Problem: For this exercise, return only the lines in the records below from the one holding "1004x648 pixels. At" through the one holding "Given: Click the", including both, exactly as they appear and without pictures.

Records provided:
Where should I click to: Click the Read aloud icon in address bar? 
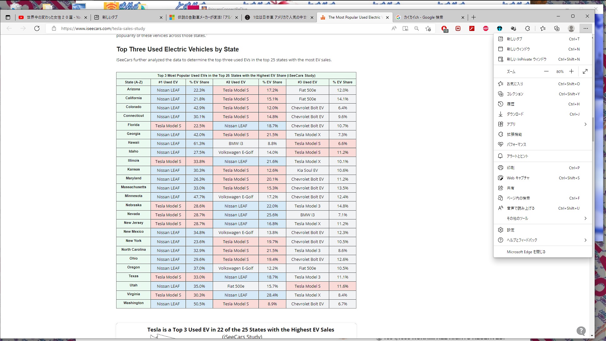(394, 28)
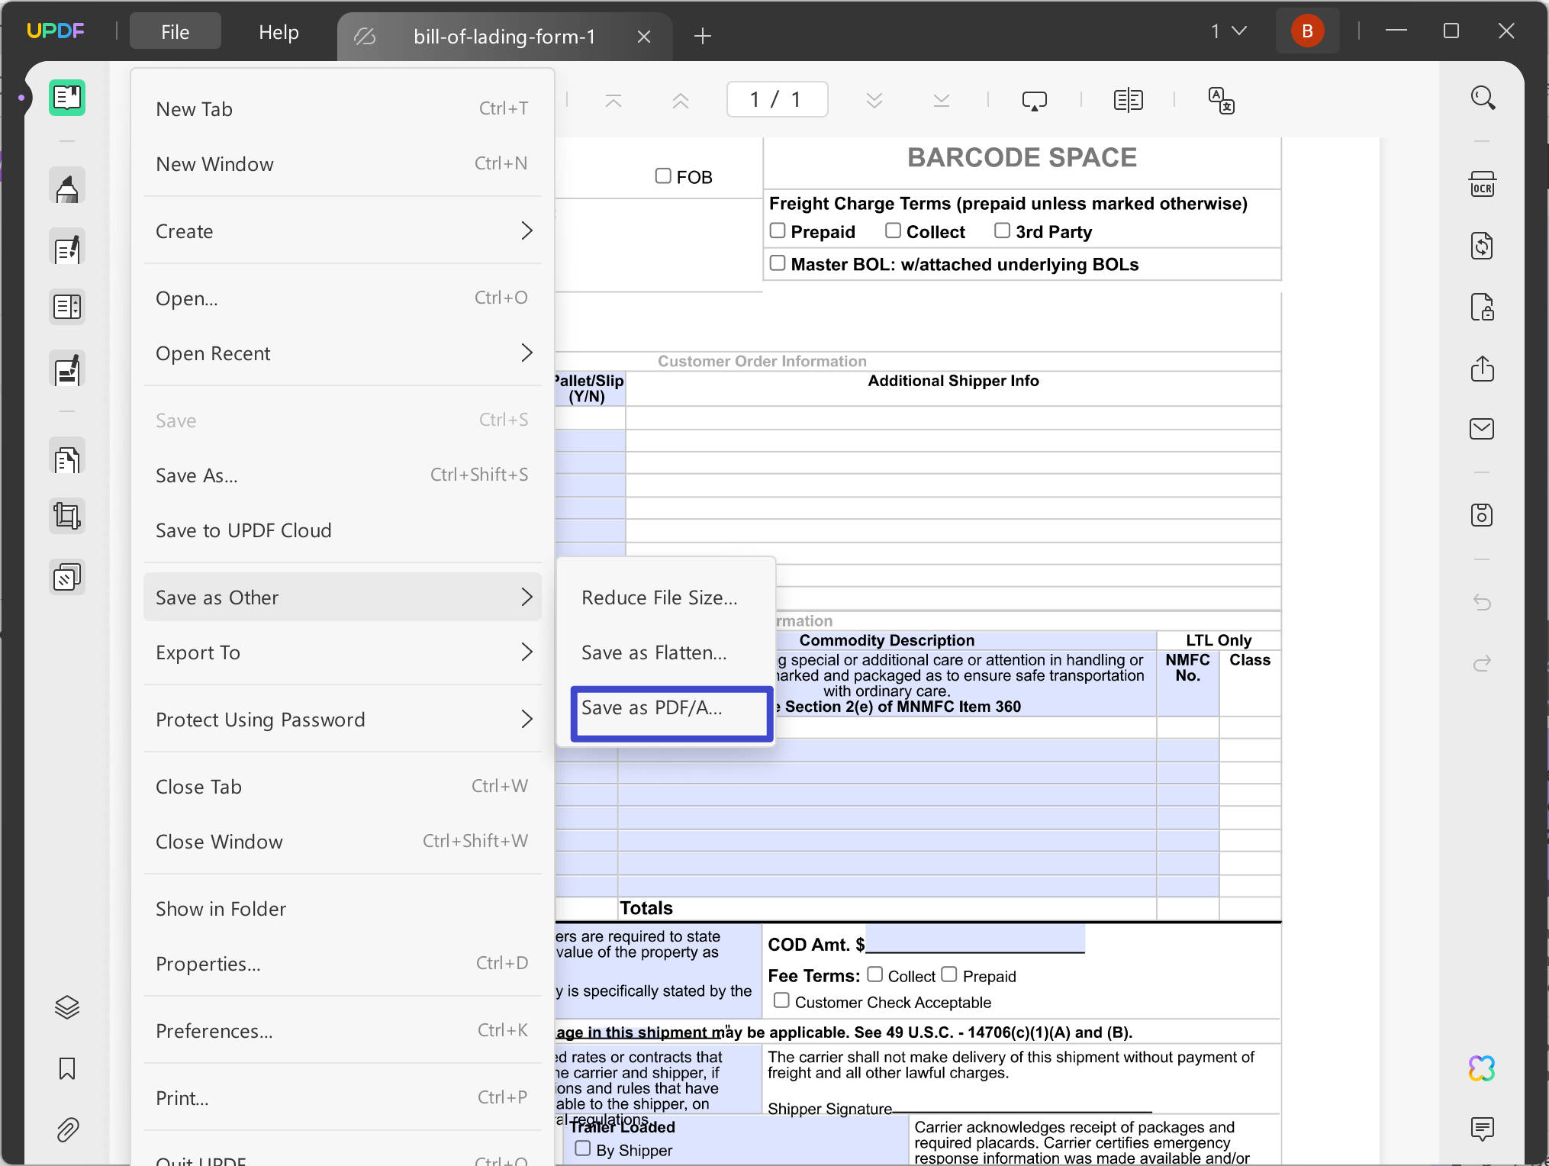Enable the Prepaid freight charge checkbox
Image resolution: width=1549 pixels, height=1166 pixels.
pyautogui.click(x=778, y=230)
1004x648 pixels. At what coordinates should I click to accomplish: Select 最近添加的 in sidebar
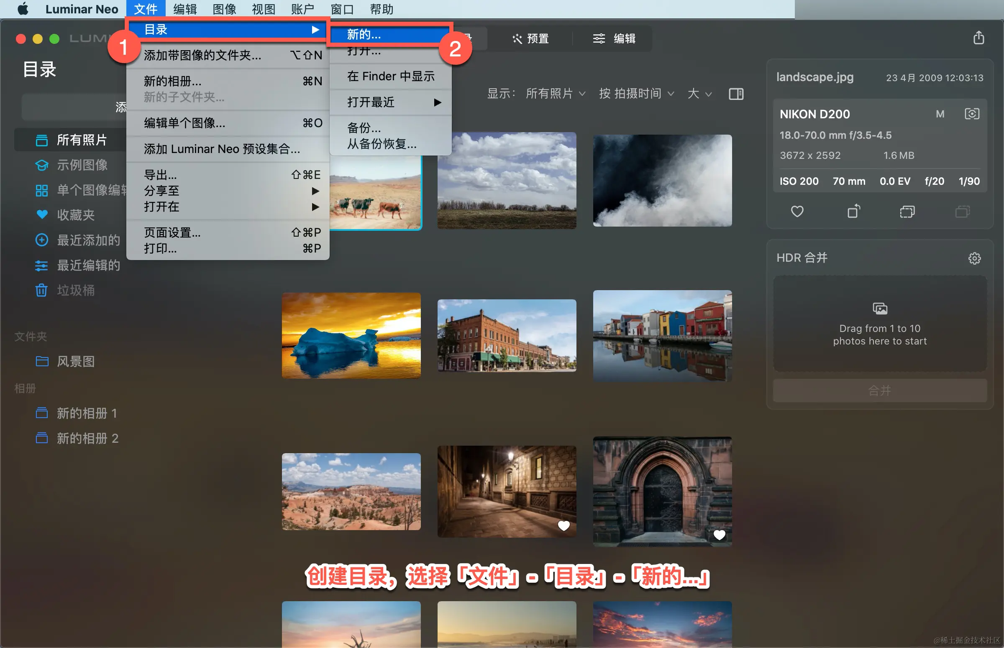(x=88, y=240)
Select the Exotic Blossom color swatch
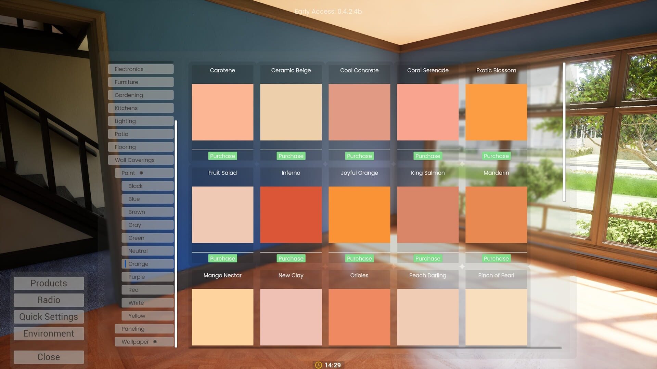657x369 pixels. (496, 112)
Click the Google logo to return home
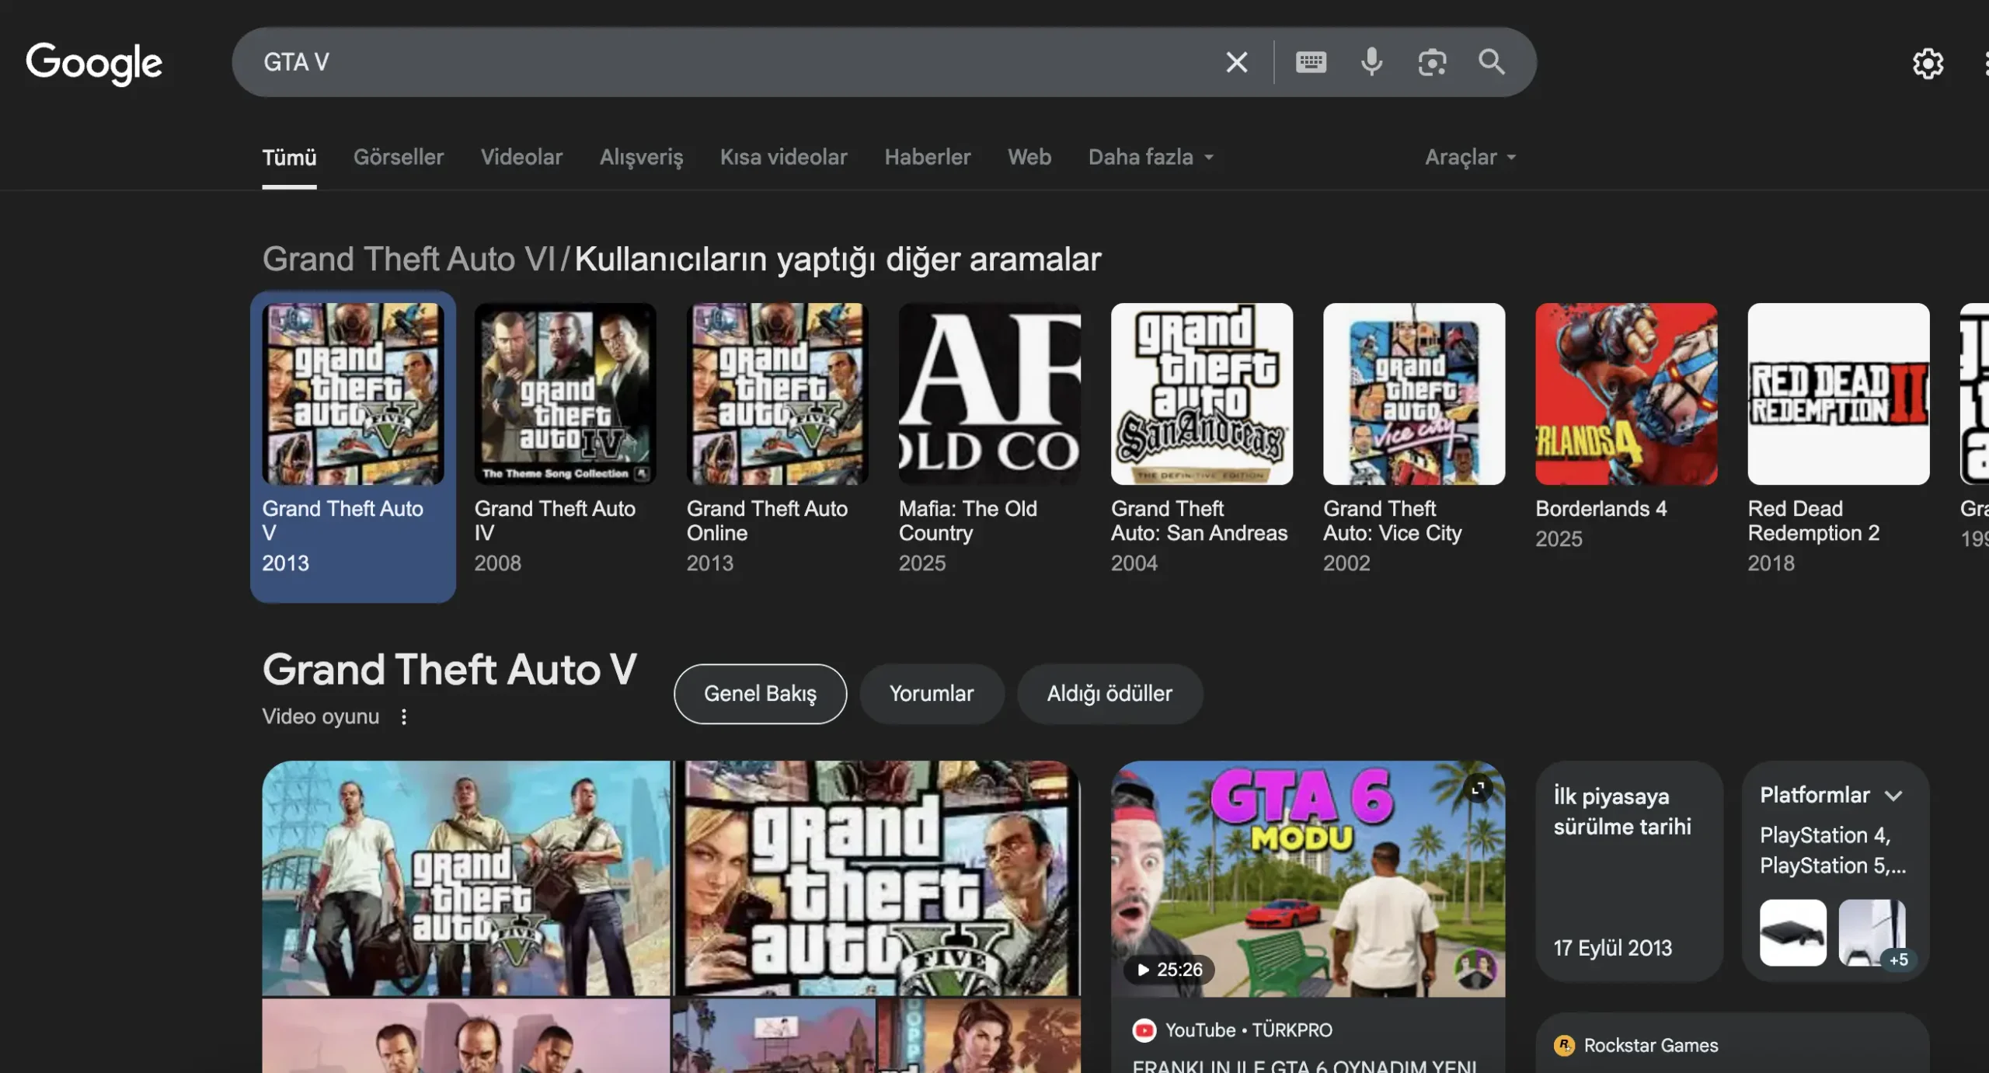Image resolution: width=1989 pixels, height=1073 pixels. (94, 63)
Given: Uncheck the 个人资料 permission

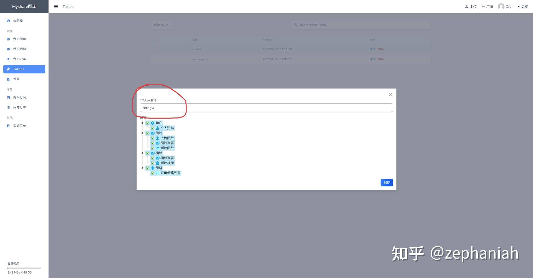Looking at the screenshot, I should [152, 128].
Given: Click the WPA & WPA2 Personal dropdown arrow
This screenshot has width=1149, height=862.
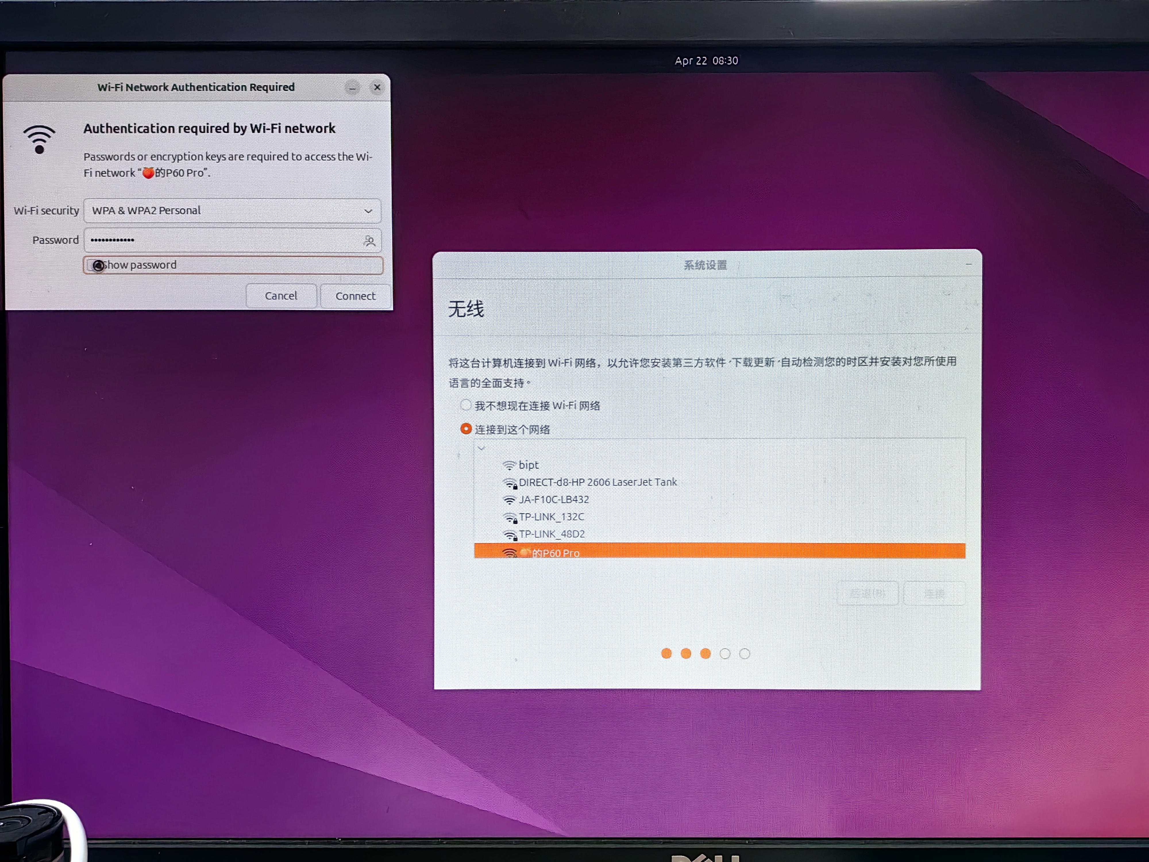Looking at the screenshot, I should [368, 211].
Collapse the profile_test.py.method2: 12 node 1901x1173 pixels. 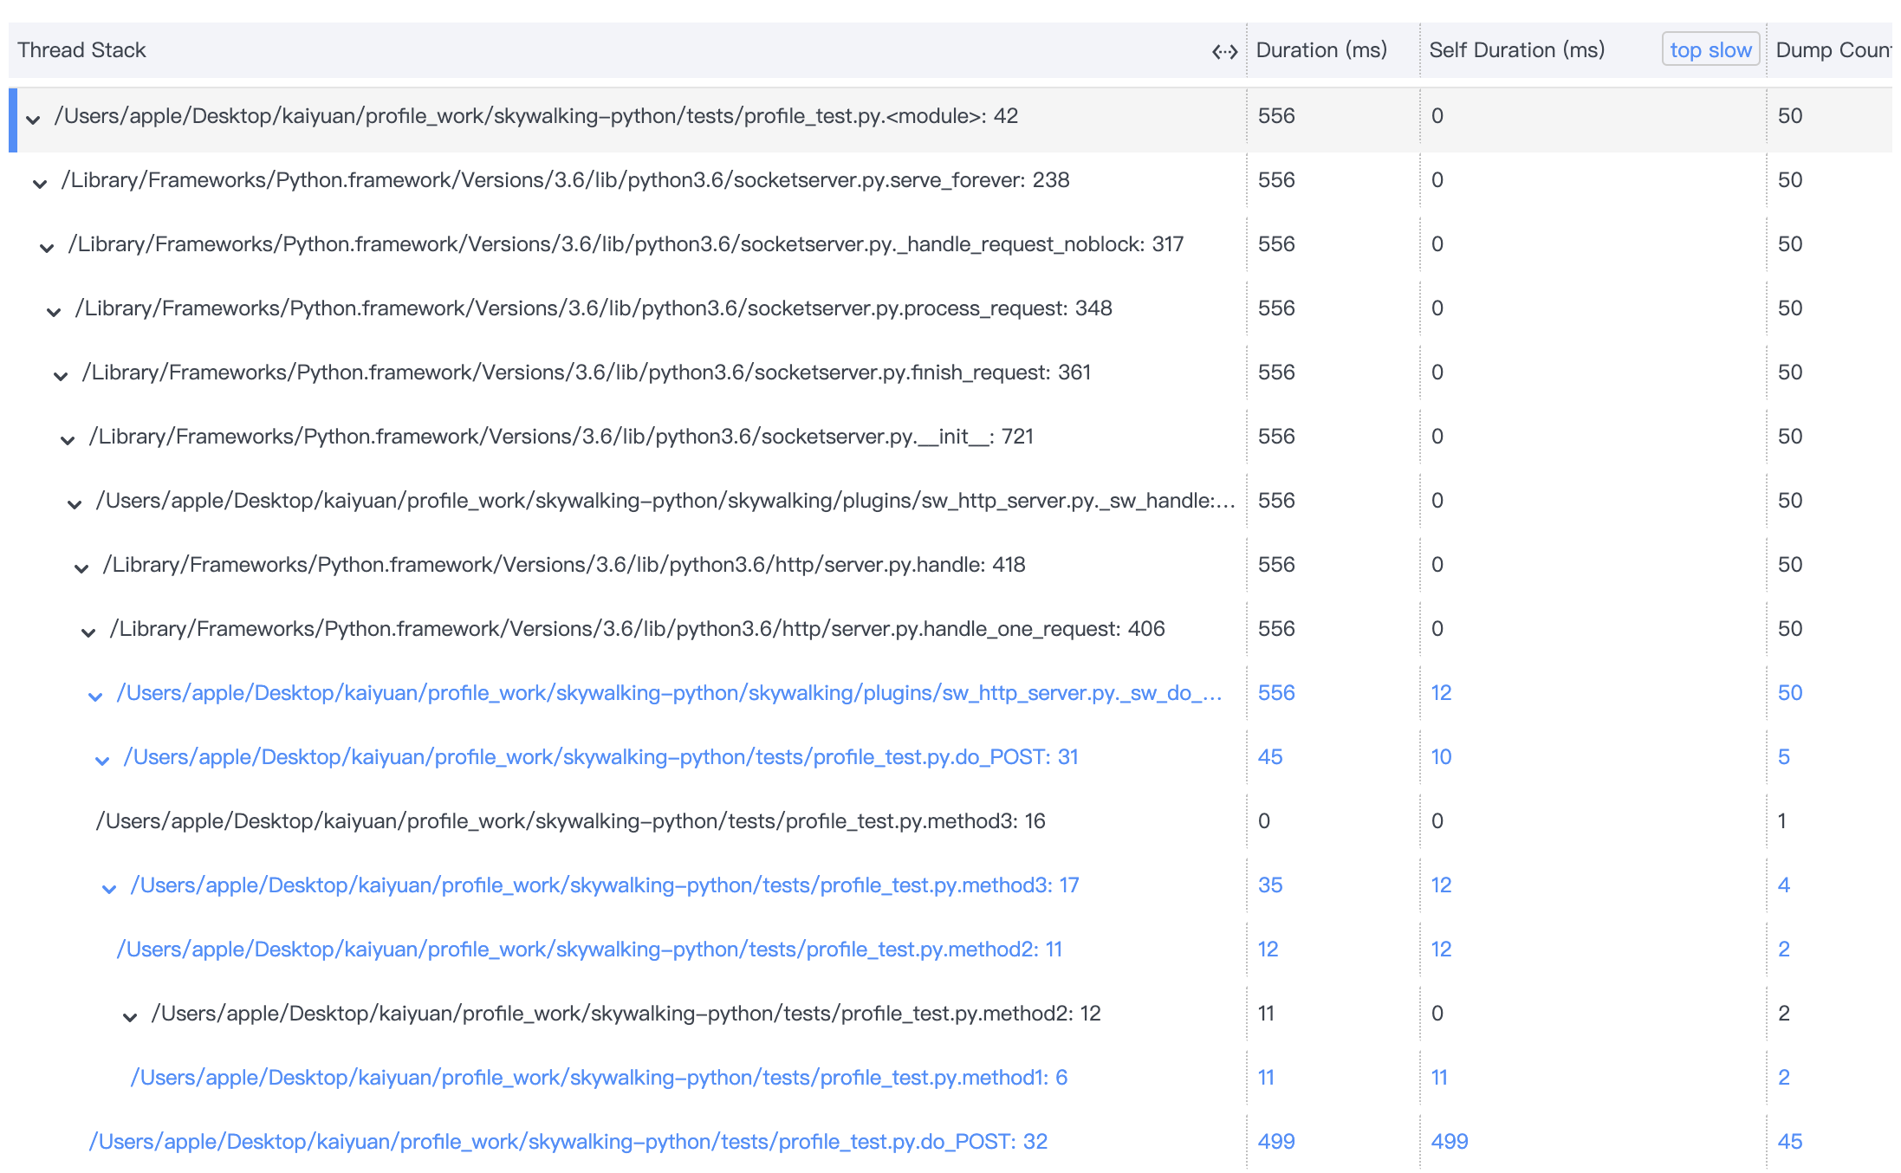(x=130, y=1014)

Your response:
1004x648 pixels. At what coordinates should I click to accomplish: Select 最近添加的 in sidebar
(x=88, y=240)
Select the Exotic Blossom color swatch
657x369 pixels. (496, 112)
Click the Google logo to return home
Image resolution: width=1989 pixels, height=1073 pixels. (94, 63)
Given: Uncheck the 个人资料 permission

Looking at the screenshot, I should [152, 128].
Given: Click the WPA & WPA2 Personal dropdown arrow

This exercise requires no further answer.